The synthesis requires coupling reaction of dialkylacetic acid (R2CHCOOH) (R2= n-C6H13, n-C7H15, n-C8H17, n-C9H19, n-C10H21) and Behera's amine (H2NC(CH2CH2COOtBu)3).

Commercially available diethyl malonate and straight chain alkyl bromide were selected to produce dialkylacetic acid. Sodium methoxide (MeONa) was used as a base to deprotonate the acidic protons of diethyl malonate. The monoalkylmalonate (RCH(COOEt)2) was separated by vacuum distillation and then used as the starting material of the dialkylation step. This modification improved the yields of this reaction by about 10 percent from the routine procedure of introducing both alkyl groups in the same reaction.

The Behera's amine was prepared from the nitrotriester (O2NC(CH2CH2COOtBu)3) by Zn° reduction.
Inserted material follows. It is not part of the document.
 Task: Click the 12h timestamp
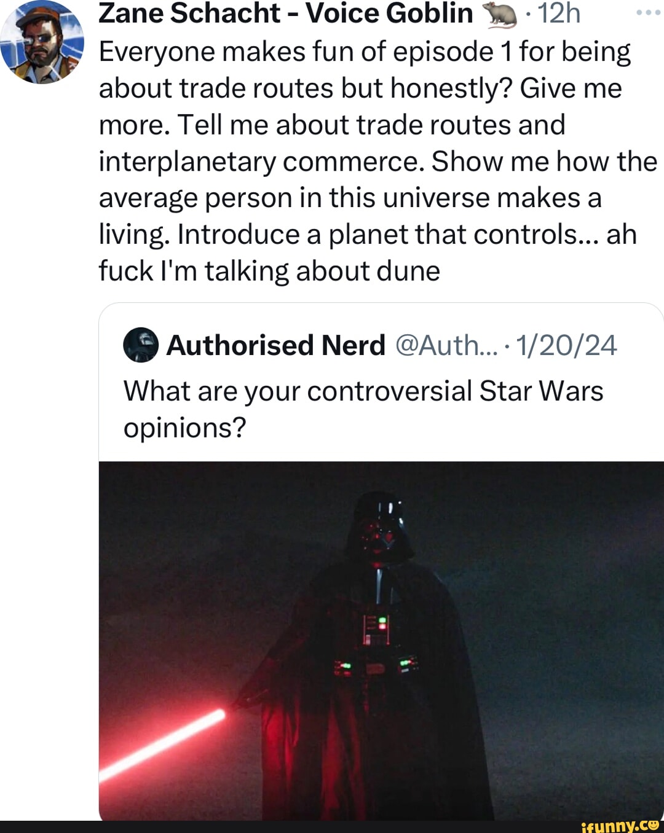[559, 14]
The Behera's amine was then converted into an HCl salt by using a diluted HCl solution in 1:1 EtOH/H2O. By doing so, lactam impurity can be separated by solid-liquid extraction in hexane with sonication. The Behera's amine HCl salt was then separated and converted back into Behera's amine by Et3N in dry CH2Cl2.

Dialkylacetic acid was converted into its sodium salt by using aqueous NaOH solution; the sodium salt was then added to SOCl2 to yield the acyl chloride (R2CHCOCl). The coupling reaction of Behera's amine and acyl chloride was done in dry CH2Cl2 with 2.2 eq Et3N under sonication to give crude (R2CHCONHC(CH2CH2COOtBu)3), which was identified by ¹H NMR.

The crude product from coupling reaction was treated with formic acid. The resulting product was the purified and isolated as a white solid by gravity column chromatography in 100:100:0.5 Hexane/EtOAc/AcOH. Five homologues (R2CHCONHC(CH2CH2COOH)3 R2= n-C6H13, n-C7H15, n-C8H17, n-C9H19, n-C10H21) were produced by this method; all were fully characterized by ¹H and ¹³C NMR, IR, and HRMS.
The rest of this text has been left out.